An uneventful third lap found the fourth being a rinse and repeat of the previous anchor leg. Once again, Hedegart used the crest to create separation on both uphill segments, but this time maintained them on the descent, perfectly setting Amundsen up for his final lap. 

Amundsen stomped on the gas heading out into lap five, mouth agape and drooling, and demonstrated his supreme Norwegian conditioning while a group of five skiers pursued him from several seconds behind. In this group was Ogden.

Hedegart began the sixth and final lap well ahead of the pack, but a heroic surge from Schumacher on the first uphill of the loop closed some, but not all, of the real estate between him and the Norwegian. At the risk of likening everything to World Juniors 2018, it brought to mind Schumacher’s anchor-leg surge here eight years ago, where he moved the boys from 26.2 seconds off the podium to second overall within a 5km leg. Once again, however, it was Norway taking the win, this time behind an uncontested Hedegart in a time of 17:43.75. 

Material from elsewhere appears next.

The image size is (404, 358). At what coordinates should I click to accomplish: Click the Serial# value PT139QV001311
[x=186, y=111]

Pellegrino used all of his might to hang with Schumacher through the rise of the second hill, and the two longtime Rossi athletes descended together toe-to-toe. But a final sprint with the famed Italian sprinter was likely to end only one way, and Pellegrino overtook Schumacher in the final meters to grab silver for Italy I, in 17:45.69.

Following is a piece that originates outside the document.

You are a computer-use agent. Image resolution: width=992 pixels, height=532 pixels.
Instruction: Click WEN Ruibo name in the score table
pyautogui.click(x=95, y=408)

Federico PELLEGRINO, Elia BARP, ITA, Harald AMUNDSEN, Einar HEDEGART, NOR, Gus SCHUMACHER, Ben OGDEN, USA, podium photo, Men’s Team Sprint Free at Coop FIS Cross-Country World Cup 2025-26 in Goms, Switzerland, 2026-01-23, Photo Credit: Quentin Joly

“Second slipped through my fingers and I kind of knew that was coming,” Schumacher told USSS media after the fact. “But [Ogden] was psyched and it was really fun to share that with him, and always fun to share a big result with a teammate.”

“Doing it with Gus, my boy from day one, was pretty fun,” echoed Ogden to USSS. “A dream come true, really. Super fired up.”

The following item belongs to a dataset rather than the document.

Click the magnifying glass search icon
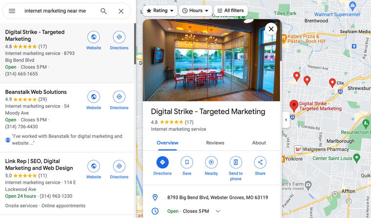The width and height of the screenshot is (371, 218). (103, 11)
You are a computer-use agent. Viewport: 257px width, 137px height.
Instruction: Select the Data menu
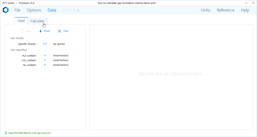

Schumacher and Ogden took third in 17:46.51 to make history once again: It was the first team sprint podium for the U.S. men’s team, in a race format first contested on the World Cup over twenty years ago.

When asked by Nordic Insights to reflect on the day, Ogden told us, “The course was one of the harder courses we’ve raced, probably, and at a reasonable altitude too, so that complicates things.”

How were the two “pretty basic, mid climbs” and the course overall? And what were the critical points of the race?

“The tough uphills were a challenge to walk the line between being frantic and trying to be in the perfect position at all times, and just relaxing and conserving energy,” said Ogden. “Going over the tops of the hills was the key points for me, and I tried to be in the top five at the start of every downhill, and I feel like I accomplished that pretty well.”

Schumacher added, “It hurt pretty bad. I threw up a little bit after the qualifier. I don’t do that much but I was pretty toxic with lactate, and after the final, I felt pretty bad for awhile,” he told us.

“That course is really big and we are at elevation and that hill is like a minute long, maybe a bit less, but pushing over the top makes it a minute. The downhills are skiing too; they’re pretty hard so you have got to keep that in mind. The last hill is fun — you recover enough to push it there and you carry speed so it feels fun.”

Ben OGDEN, Gus SCHUMACHER, USA, with team USA, winner photo, Men’s Team Sprint Free at Coop FIS Cross-Country World Cup 2025-26 in Goms, Switzerland, 2026-01-23, Photo Credit: Quentin Joly

USA II would finish 11th, in a time of 18:31.61. Schoonmaker concurred with his APU teammate whose name sometimes gets conflated with his own: “The big hill was the critical point for me,” he said. “It was super long and I really struggled there.”

Schoonmaker added, “Today was really hard. That course was brutal to do three times. I felt like Zanden executed great today and put me in good spots, but I didn’t have the gas to hang onto the pack the last two laps.”

Racing continues tomorrow in Goms with the classic sprint. The start list can be found here. Racing for the Americans will be a full crew of seven men: Zak Ketterson, Gus Schumacher, Jack Young, Ben Ogden, JC Schoonmaker, Kevin Bolger, and Zach Jayne.